Percutaneous coronary intervention (PCI) was performed in a patient with unstable angina and severe left main coronary (LMCA) disease. The lesion was predilated with a 3.5×11 mm compliant balloon at 16 atm, and a 4×14 mm everolimus-eluting stent was deployed (Figure 1A).
Figure 1. A) AP caudal post LMCA PCI angiography. B) Intra-stent mobile image compatible with stent thrombosis (arrowhead). C & D) and E-G) IVUS and OCT images (distal to proximal) showed a calcium spicule protruding into the lumen (“c”) and causing stent malapposition (arrow), with large stent thrombosis (“*”). H-L) Post-procedure imaging showing improvement of apposition and reduction of thrombus.

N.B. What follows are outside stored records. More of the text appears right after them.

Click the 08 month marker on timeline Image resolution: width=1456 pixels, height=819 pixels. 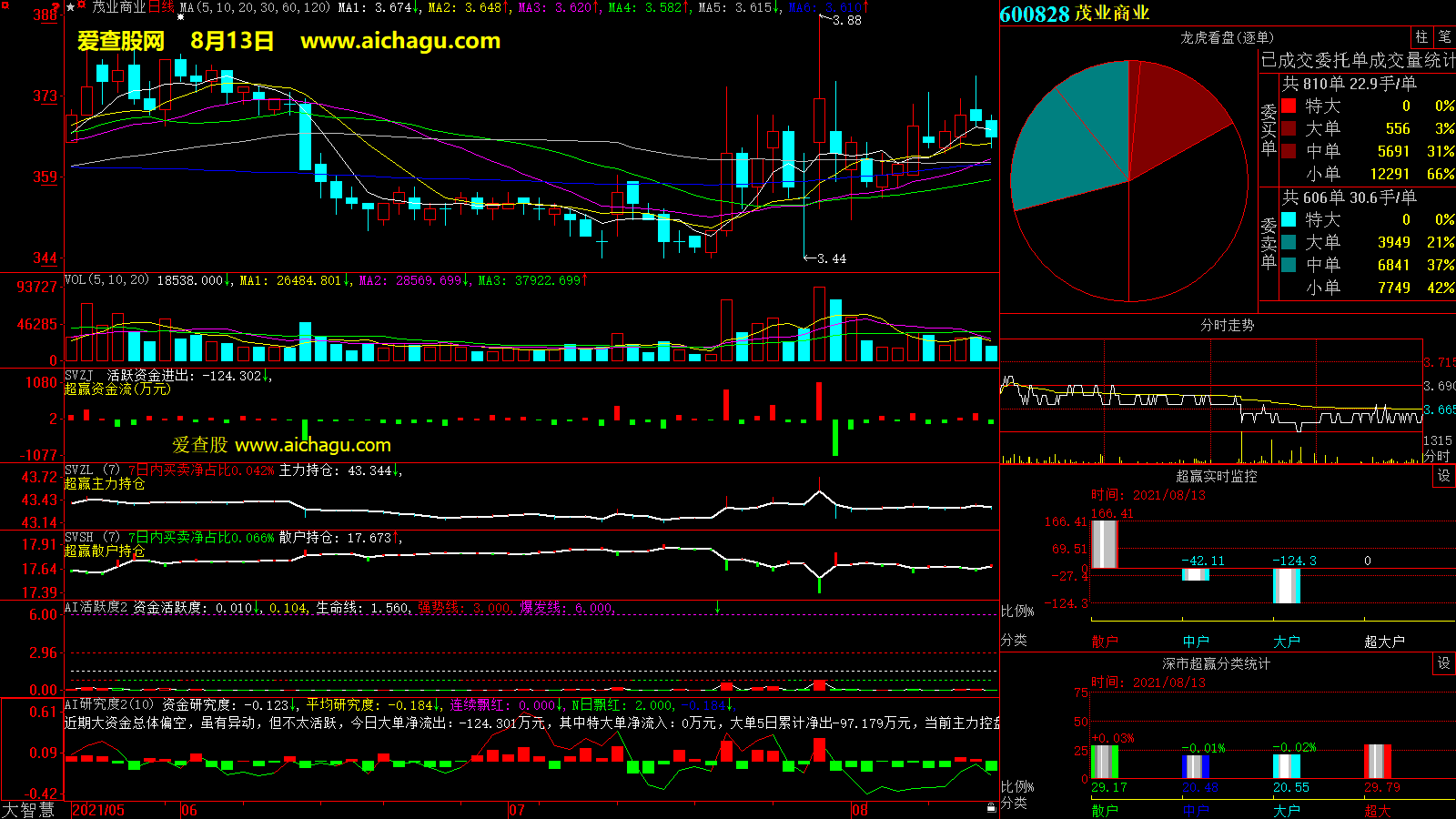coord(860,810)
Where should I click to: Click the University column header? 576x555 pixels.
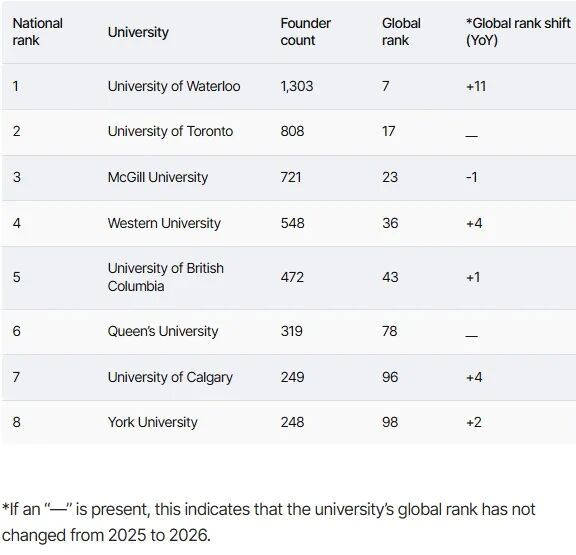(138, 32)
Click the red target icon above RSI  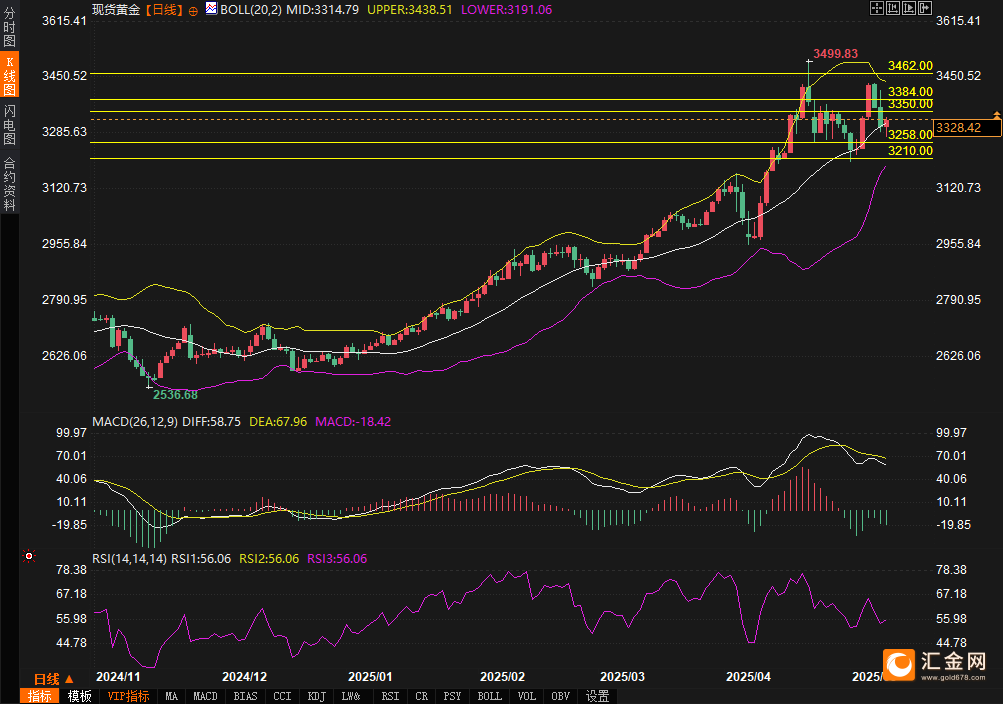point(29,555)
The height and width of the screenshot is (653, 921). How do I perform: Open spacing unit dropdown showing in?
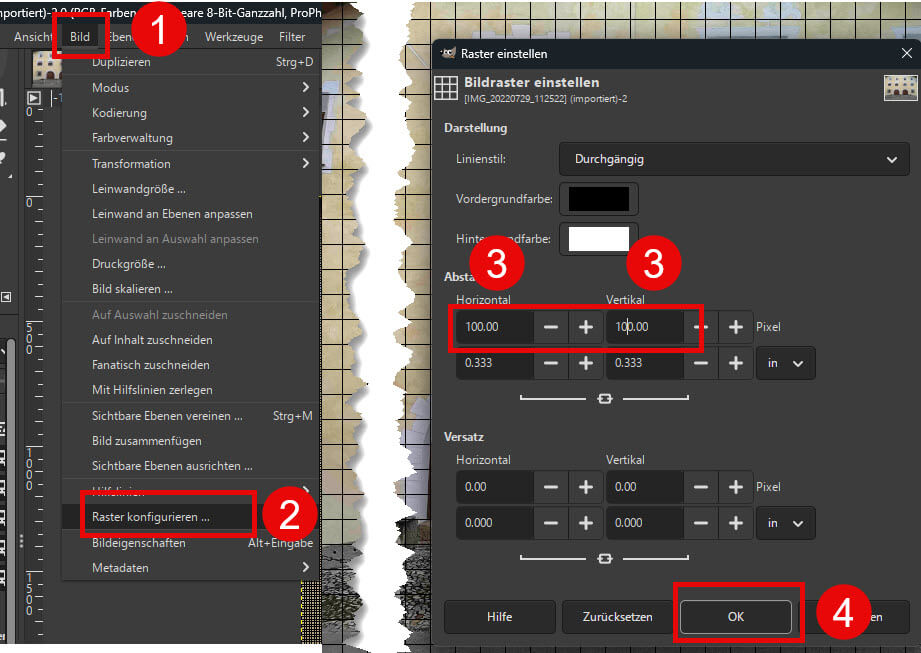[x=787, y=363]
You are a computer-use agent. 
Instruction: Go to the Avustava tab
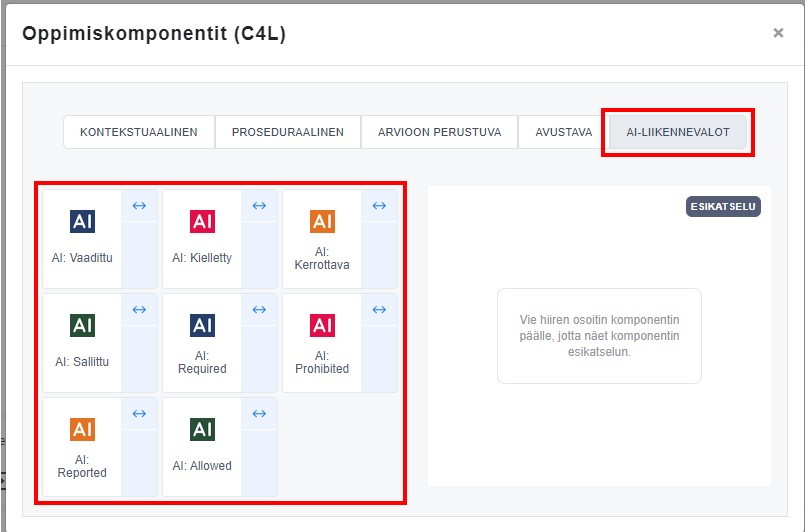point(562,132)
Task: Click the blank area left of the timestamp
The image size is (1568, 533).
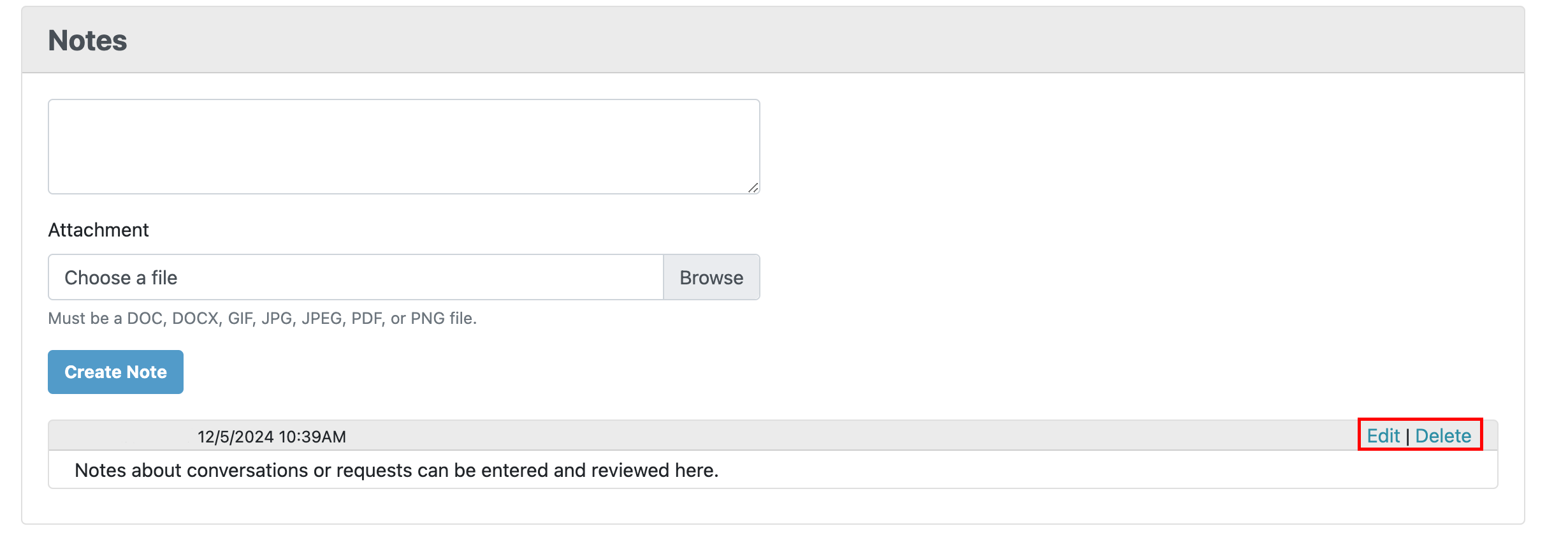Action: 121,437
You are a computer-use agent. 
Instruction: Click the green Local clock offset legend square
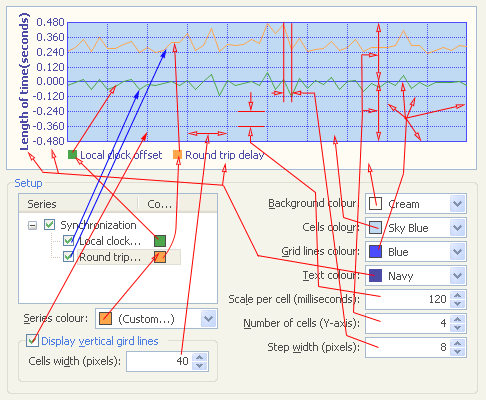tap(72, 155)
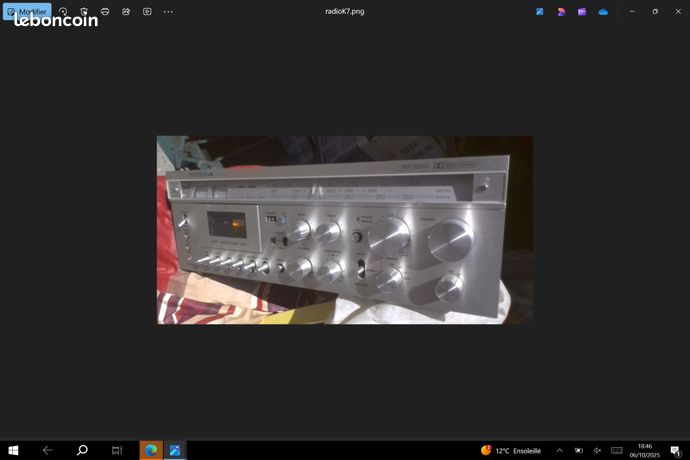Open the taskbar search magnifier
This screenshot has width=690, height=460.
click(x=82, y=450)
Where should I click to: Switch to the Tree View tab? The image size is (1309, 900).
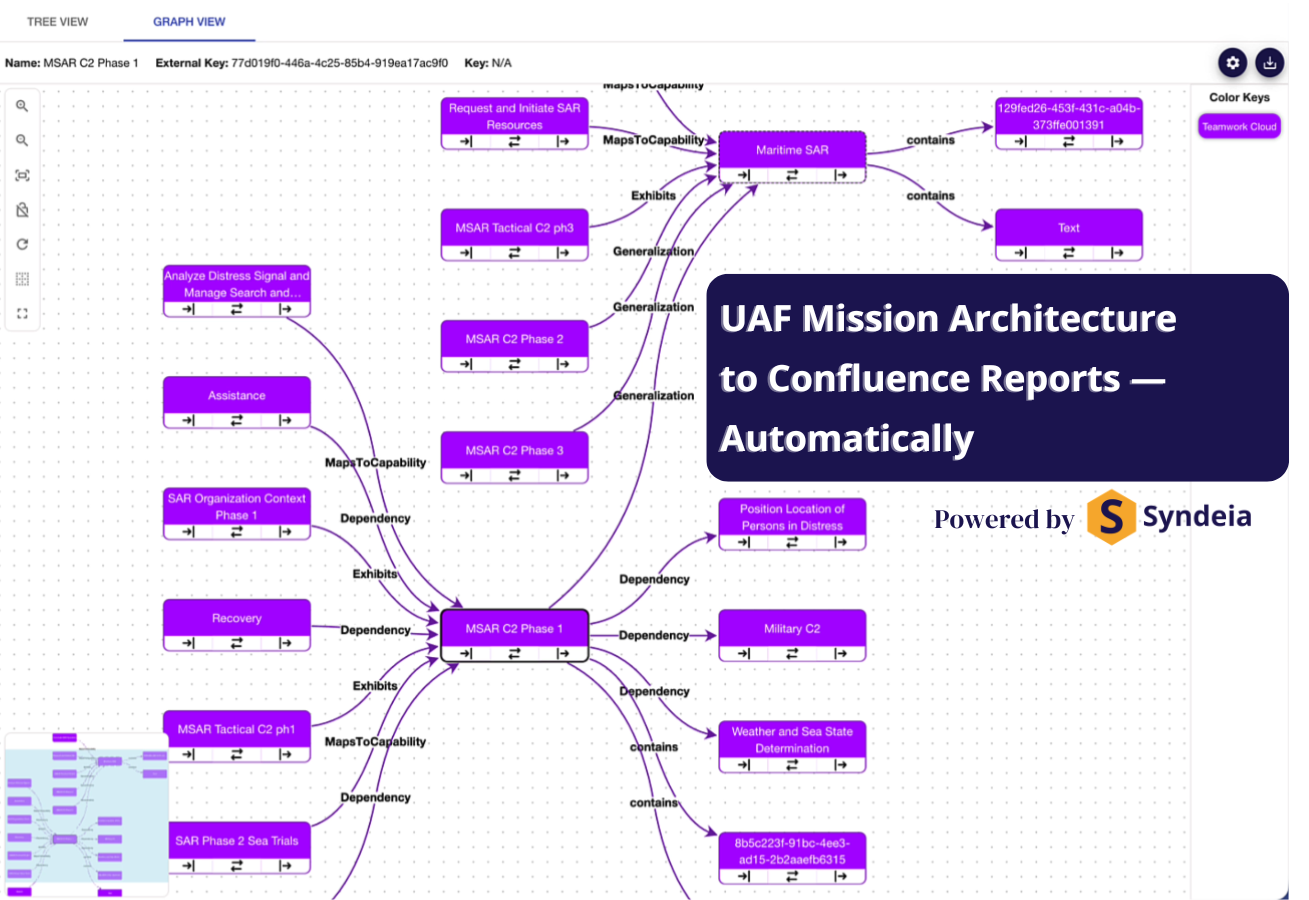(x=58, y=21)
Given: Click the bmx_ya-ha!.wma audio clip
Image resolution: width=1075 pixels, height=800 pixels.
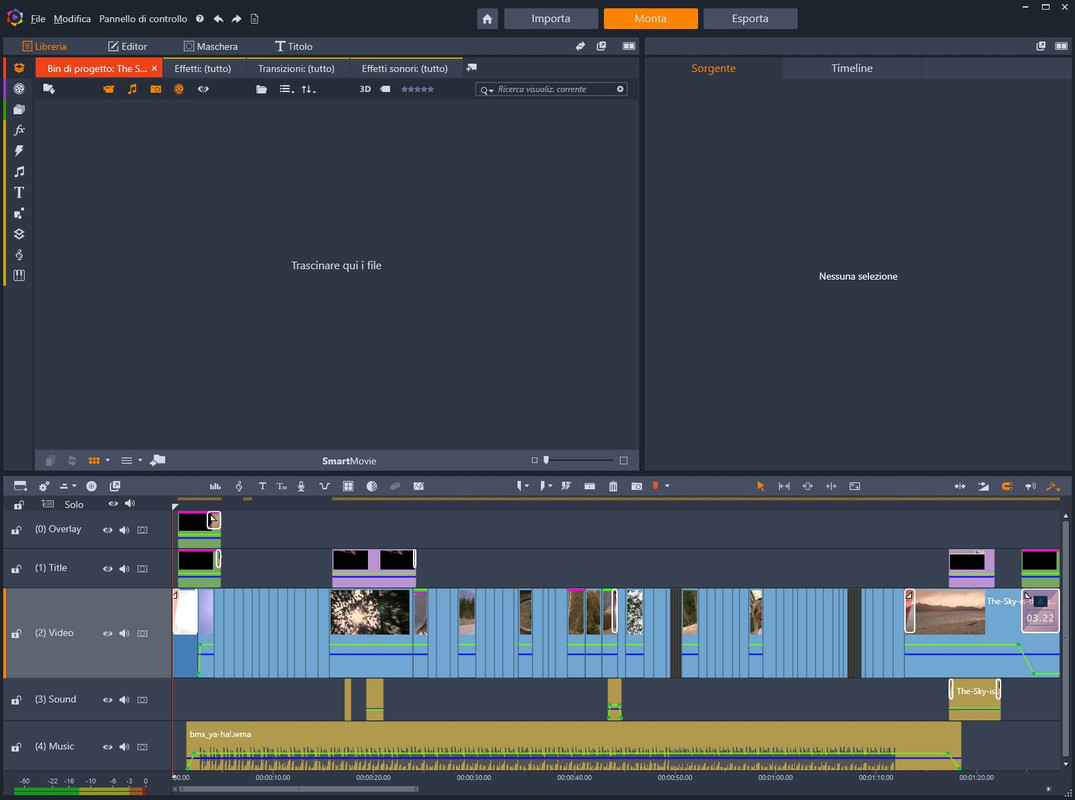Looking at the screenshot, I should [573, 745].
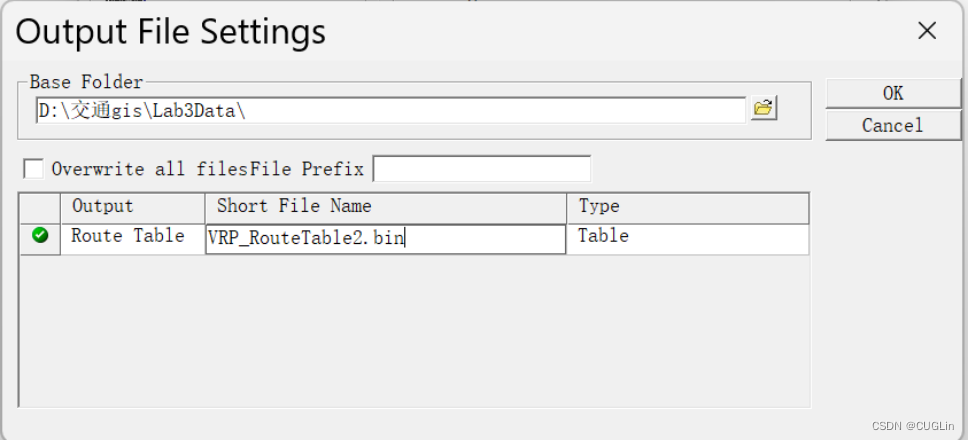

Twenty days after PCI the patient was referred for recurrence of symptoms. Angiography demonstrated early stent thrombosis (Figure 1B). IVUS (Figure 1C, Figure 1D) showed an eccentric calcified atheroma with a large calcium spicule protruding into the lumen distally and thrombus proximally. OCT (Figure 1E-Figure 1G) showed a large protruding calcium spicule impeding the correct stent apposition, and a black retro-optic shadow intra-stent protrusion suggested a red thrombus proximally. The thrombosis was explained by the extended malapposition of the LMCA stent due to a large calcified spicule. Thromboaspiration and angioplasty with a 4.5×12 mm non-compliant balloon at 20 atm were performed with improvement of malapposition and thrombus burden (Figure 1H-Figure 1L).
Conflict of interest statement
The authors have no conflicts of interest to declare.